Source:https://www.youtube.com/watch?v=nNlrgGJogX4
Fire Water Paper: A Vietnam Oratorio
Period:Modernism
Composed in:1995
Musical form:oratorium
Text/libretto:Catholic and Buddhist liturgies, contemporary poetry
Duration:65'38''
In memory of:the Vietnam War
Label(s):Sony Records 68368
This large work contains three parts:
01. Offertorium
02. Scherzo (giang co)
03. Hymn

Two decades after its formal conclusion, the Vietnam War remains an American stigma whose knotted history participants still struggle to unsnarl. Elliot Goldenthal's three-movement oratorio attempts ­ much like the Vietnam Veterans Memorial ­ to create an artistic work that helps the public confront its feelings about the war. It succeeds. With an expanded orchestra and paired choruses, director Carl St. Clair gives voice to Goldenthal's lament.
Colliding Catholic and Buddhist liturgies, contemporary poetry, and a Jimi Hendrix guitar riff, Goldenthal's percussion- and brass-heavy work appeals to a broad audience. Its opening, "Offertorium," builds upon instrumental rounds to discordant climaxes, deafening clashes of metal-beating percussion and blaring brass; the "Scherzo" pits polyrhythmic trumpets against trilingual chants ­ a 17-count exercise executed with military precision. "Hymn" closes with prayerful imagery and guarded optimism, a children's chorus singing its final, sustained notes.

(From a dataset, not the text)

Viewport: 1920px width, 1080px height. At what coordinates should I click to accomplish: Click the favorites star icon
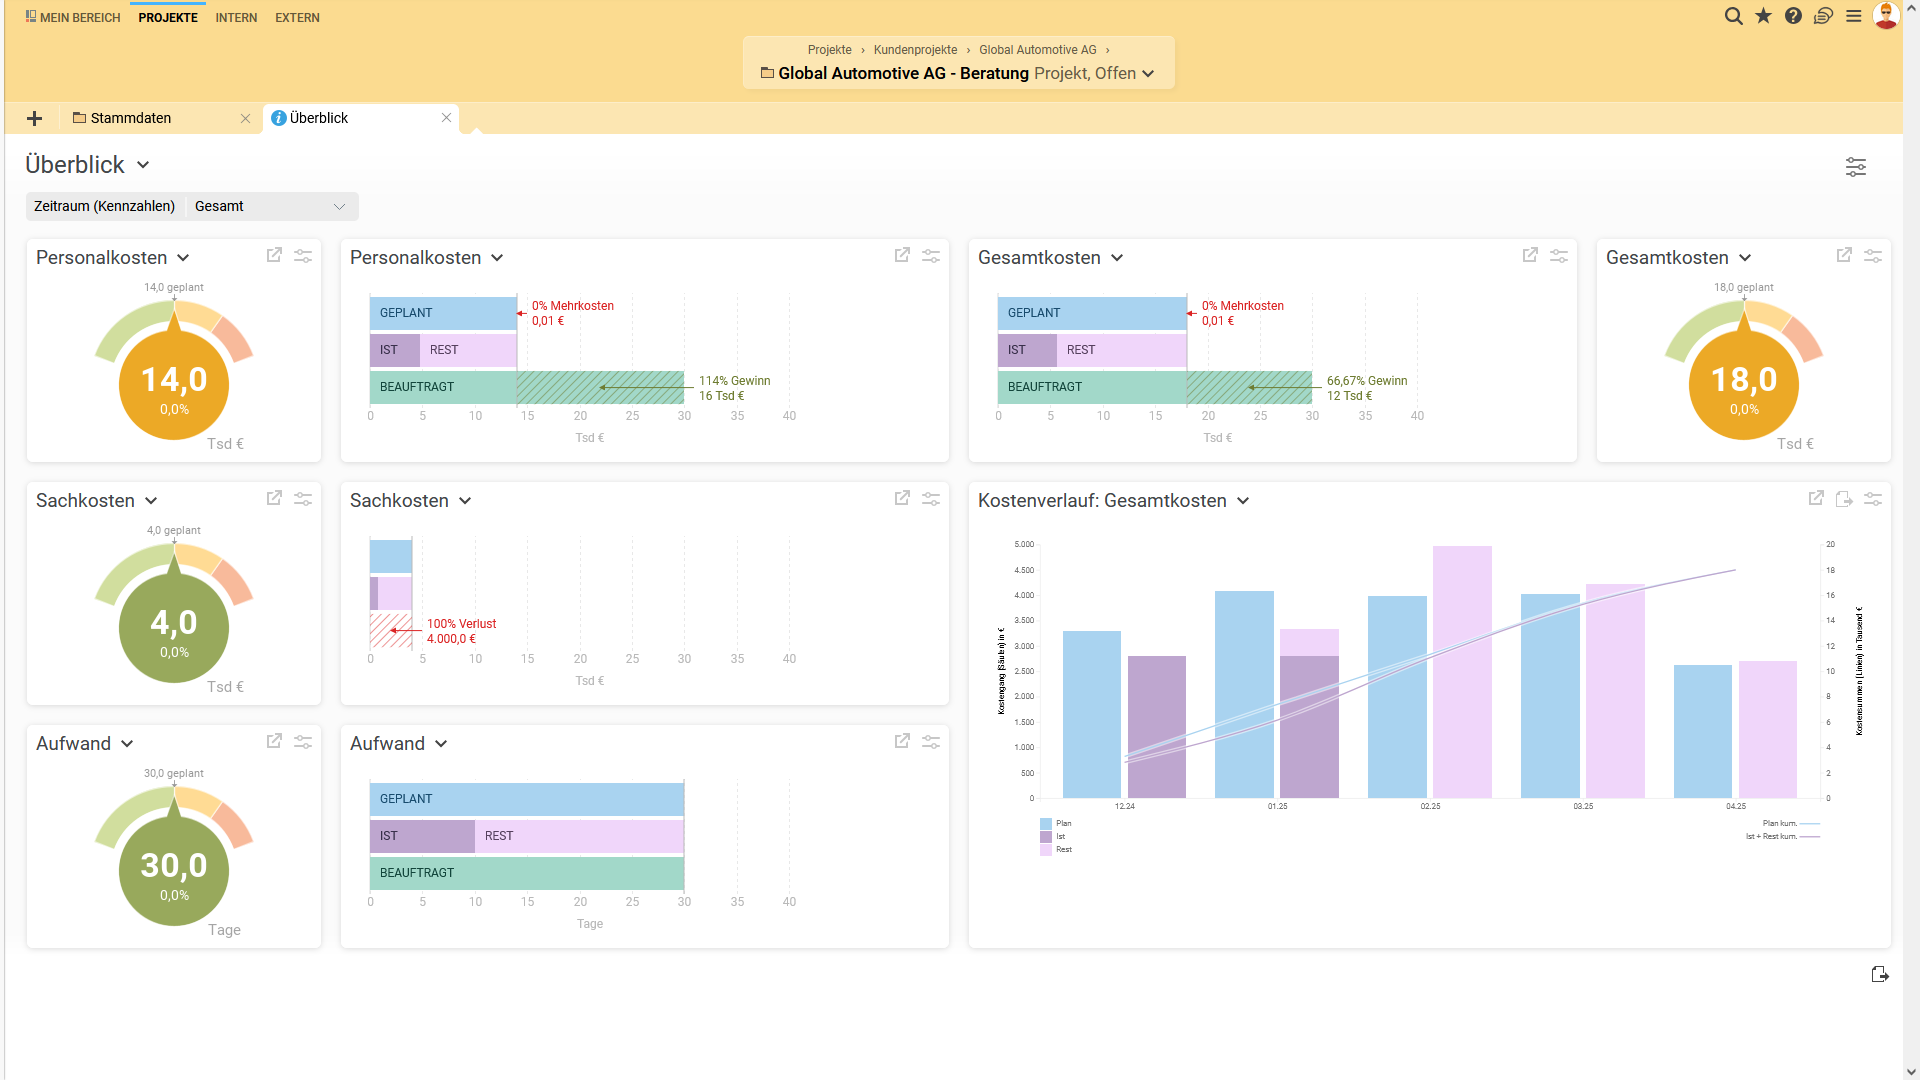click(x=1763, y=16)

Throughout, soloists Ann Panagulias and James Maddalena perform with exceptional strength; Yo-Yo Ma likewise delivers a fine performance, coaxing angry slashes and tender weeping from his cello.
What lingers, however, is Goldenthal's musical juxtapositions within the composition: oboe and solo baritone combine divergent timbres in the first movement; seesaw strings jar the woodwinds' graceful melody in the second. Choral voices paired with staccato percussion evoke shrapnel piercings, and simultaneous major-minor chords undermine any nationalistic, good-versus-evil metaphors.
"All wars are civil wars," sings the chorus at midpoint, "always man against man." With Fire Water Paper, Goldenthal begins to address these contradictions, to loosen the still-tangled knots of America's Vietnam legacy.